Under the current statutory scheme, "no person shall be naturalized against whom there is outstanding a final finding of deportability." 8 U.S.C. § 1429. Because this Court's scope of review of the denial of a naturalization petition cannot be any greater than the authority of the Attorney General to consider the petition in the first place, jurisdiction here is limited to a review of the determination by the Attorney General that a final removal order has, in fact, been entered against the Petitioner. Since, in this case, it is undisputed that a final order of removal was entered against Petitioner on December 4, 2003, this Court lacks jurisdiction to consider her request for review of her petition for naturalization on any other grounds, including that the asylum application was filed on her behalf without her knowledge or consent.*fn1 Instead, "the courts of appeals have exclusive jurisdiction to hear challenges to final orders of removal" pursuant to 8 U.S.C. § 1252(a)(5). Ovalle v. DHS, No. 09-3820, 2010 U.S. Dist. LEXIS 137555 at *7 (E.D.N.Y. Nov. 24, 2010); Roche v. United States, No. 10-4237, 2010 U.S. Dist. LEXIS 111421 at *3 (D.N.J. Oct. 19, 2010) ("if and when a final order of removal is entered against the petitioner, and if he first exhausts all his administrative remedies, then he can raise any otherwise-proper challenge to his removal proceeding and final order of removal in the Court of Appeals for the judicial circuit in which the Immigration Judge completes the proceeding.").
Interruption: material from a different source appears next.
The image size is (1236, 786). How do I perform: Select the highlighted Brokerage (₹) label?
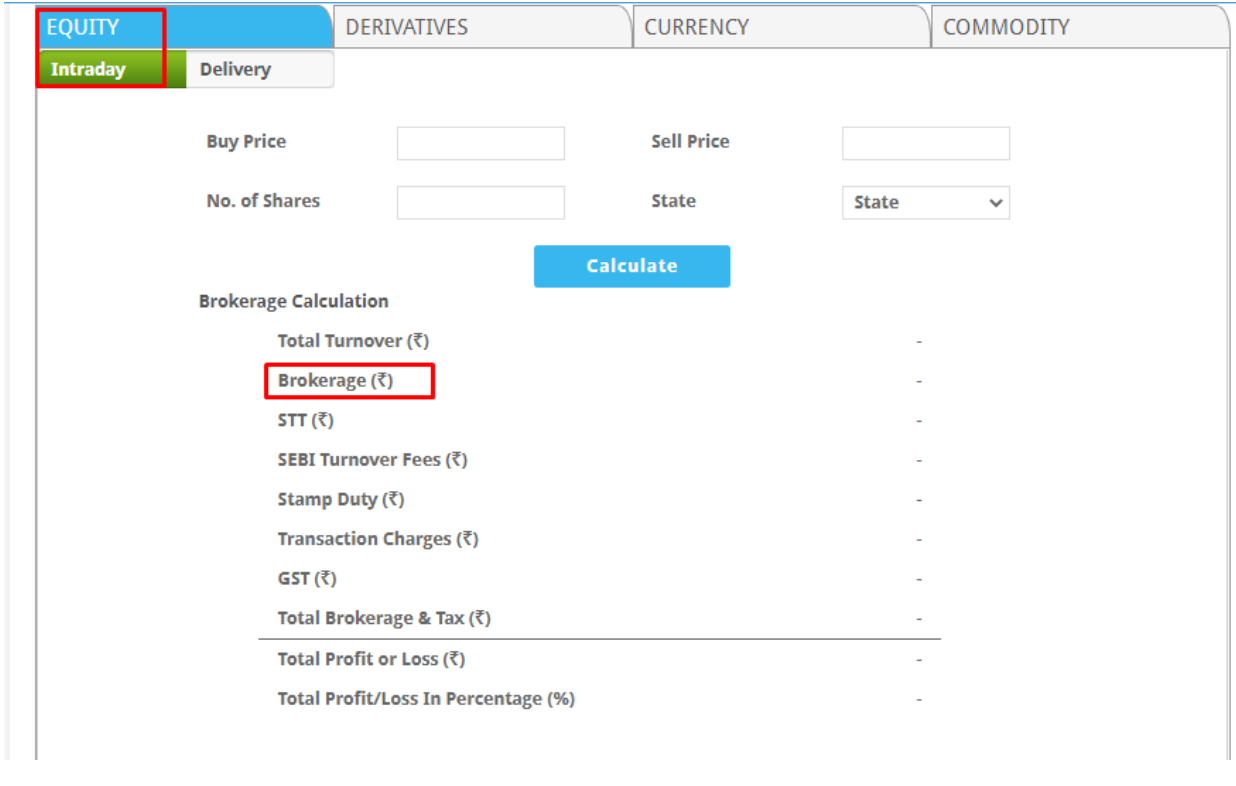point(336,381)
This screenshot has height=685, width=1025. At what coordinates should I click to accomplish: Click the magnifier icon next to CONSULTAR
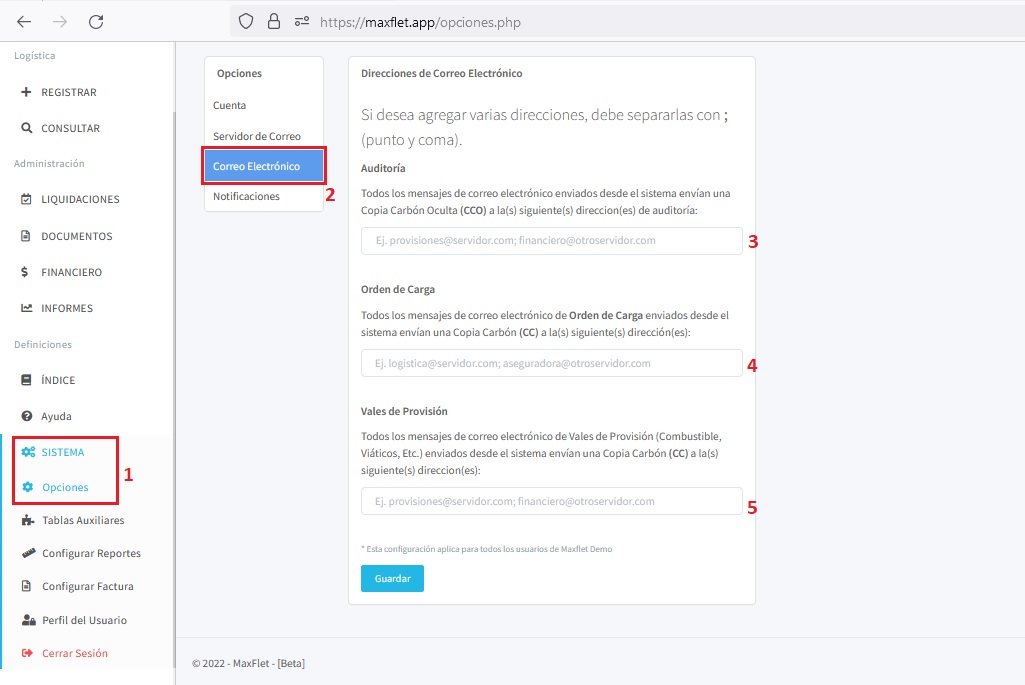(27, 128)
Petitioner additionally filed a cross-motion to hold in abeyance all proceedings on the Government's motion for summary judgment pending the reopening and termination of Petitioner's immigration court proceedings. However, this Court sees no valid purpose for staying this motion. If the Immigration Jude grants Petitioner's motion and reverses the order of removal, Petitioner would be free to pursue her application for citizenship with USCIS. Alternatively, if the Immigration Judge (and subsequently the Board of Immigration Appeals) denies her motion, then the appropriate forum for Petitioner's appeal is the Second Circuit rather than this Court. As such, there is no basis for staying these proceedings and Petitioner's cross-motion will be denied.
For the foregoing reasons, this Court will grant the Government's motion for summary judgment and deny Petitioner's cross-motion to hold proceedings in abeyance. An appropriate form of order will be filed together with this Opinion.